Figure 4 illustrates the responses averaged across all 13 subjects. When presented with the two second-order AD/DM-cue stimuli (stimuli 1 and 2), all subjects reported the depth order consistent with those cues (Binomial Sign Test,
p < .05), thus revealing that the depth cues provided by second-order motion are sufficient to support perceptual depth order. Importantly, the effectiveness of the first-order CM-cue stimulus (stimuli 5 and 6) was less, on average, than the AD/DM cue combination. In addition, the effectiveness of the second-order AD/DM-cue stimuli was no less than that of the AD/DM/CM-cue stimulus, which contained both first- and second-order motion (Fisher Test of Independence,
p > .05). Finally, the sole second-order stimulus that offered no depth-order cues (stimulus 3) did not elicit a consistent depth-order percept. Taken together, these results reveal that depth-order cues conveyed exclusively by second-order motion are as effective as those conveyed by stimuli possessing first-order motion components.
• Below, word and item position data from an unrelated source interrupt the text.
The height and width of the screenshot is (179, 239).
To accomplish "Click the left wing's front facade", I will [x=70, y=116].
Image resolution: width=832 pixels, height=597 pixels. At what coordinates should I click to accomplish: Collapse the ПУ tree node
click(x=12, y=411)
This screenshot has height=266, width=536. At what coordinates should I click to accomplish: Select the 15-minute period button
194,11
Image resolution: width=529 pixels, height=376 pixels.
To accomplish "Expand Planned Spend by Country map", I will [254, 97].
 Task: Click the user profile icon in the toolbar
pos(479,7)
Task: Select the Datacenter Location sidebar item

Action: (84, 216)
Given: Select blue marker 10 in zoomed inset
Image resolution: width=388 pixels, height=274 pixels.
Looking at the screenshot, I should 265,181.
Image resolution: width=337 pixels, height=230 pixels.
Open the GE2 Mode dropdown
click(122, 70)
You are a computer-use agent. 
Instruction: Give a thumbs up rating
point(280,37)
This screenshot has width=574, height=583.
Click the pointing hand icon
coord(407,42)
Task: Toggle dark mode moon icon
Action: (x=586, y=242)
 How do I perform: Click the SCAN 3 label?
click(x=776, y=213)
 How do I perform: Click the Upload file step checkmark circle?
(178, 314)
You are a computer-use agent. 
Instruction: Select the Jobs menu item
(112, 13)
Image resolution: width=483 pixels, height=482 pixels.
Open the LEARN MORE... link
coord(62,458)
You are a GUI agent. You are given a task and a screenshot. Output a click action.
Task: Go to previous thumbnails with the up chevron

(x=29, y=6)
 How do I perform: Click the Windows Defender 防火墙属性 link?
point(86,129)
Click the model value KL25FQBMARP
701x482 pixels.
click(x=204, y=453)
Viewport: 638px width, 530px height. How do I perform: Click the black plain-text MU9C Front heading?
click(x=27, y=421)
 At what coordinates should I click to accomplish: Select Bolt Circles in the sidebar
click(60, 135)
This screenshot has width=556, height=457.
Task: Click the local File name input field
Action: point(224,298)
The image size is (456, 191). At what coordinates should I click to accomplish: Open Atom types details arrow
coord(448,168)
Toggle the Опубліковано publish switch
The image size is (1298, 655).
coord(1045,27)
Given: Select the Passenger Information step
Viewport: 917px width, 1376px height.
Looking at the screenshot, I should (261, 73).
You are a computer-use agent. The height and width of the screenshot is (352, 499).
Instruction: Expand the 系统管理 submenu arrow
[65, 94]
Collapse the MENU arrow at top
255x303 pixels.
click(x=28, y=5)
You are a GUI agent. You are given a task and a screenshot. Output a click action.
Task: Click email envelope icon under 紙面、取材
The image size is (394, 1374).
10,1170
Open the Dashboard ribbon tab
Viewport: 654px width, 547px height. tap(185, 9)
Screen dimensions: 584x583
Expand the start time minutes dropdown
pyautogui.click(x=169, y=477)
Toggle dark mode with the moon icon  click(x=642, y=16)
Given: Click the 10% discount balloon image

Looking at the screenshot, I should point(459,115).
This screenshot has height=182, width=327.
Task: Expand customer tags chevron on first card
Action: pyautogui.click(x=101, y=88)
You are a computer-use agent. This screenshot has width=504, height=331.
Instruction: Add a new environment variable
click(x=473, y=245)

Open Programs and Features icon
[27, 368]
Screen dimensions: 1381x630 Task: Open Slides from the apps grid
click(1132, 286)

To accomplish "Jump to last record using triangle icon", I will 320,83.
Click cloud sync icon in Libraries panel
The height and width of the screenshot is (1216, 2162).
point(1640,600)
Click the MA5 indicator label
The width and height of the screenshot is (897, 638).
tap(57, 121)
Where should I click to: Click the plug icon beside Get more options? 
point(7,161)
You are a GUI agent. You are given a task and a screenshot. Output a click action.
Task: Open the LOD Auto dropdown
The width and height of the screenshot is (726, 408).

An unexpected finding was that the effectiveness of CM-cue stimulus 6 was more variable across subjects, and lower, on average, than that of CM-cue stimulus 5 (two-way ANOVA, subjects
x stimulus types,
p < .05 for both factors and the factor interaction). We speculate on the significance of this finding below.
We obtained qualitatively similar results when the subjects reported the perceived depth order by adjusting the depth order of panels in a separate matching stereoscopic stimulus (data not shown).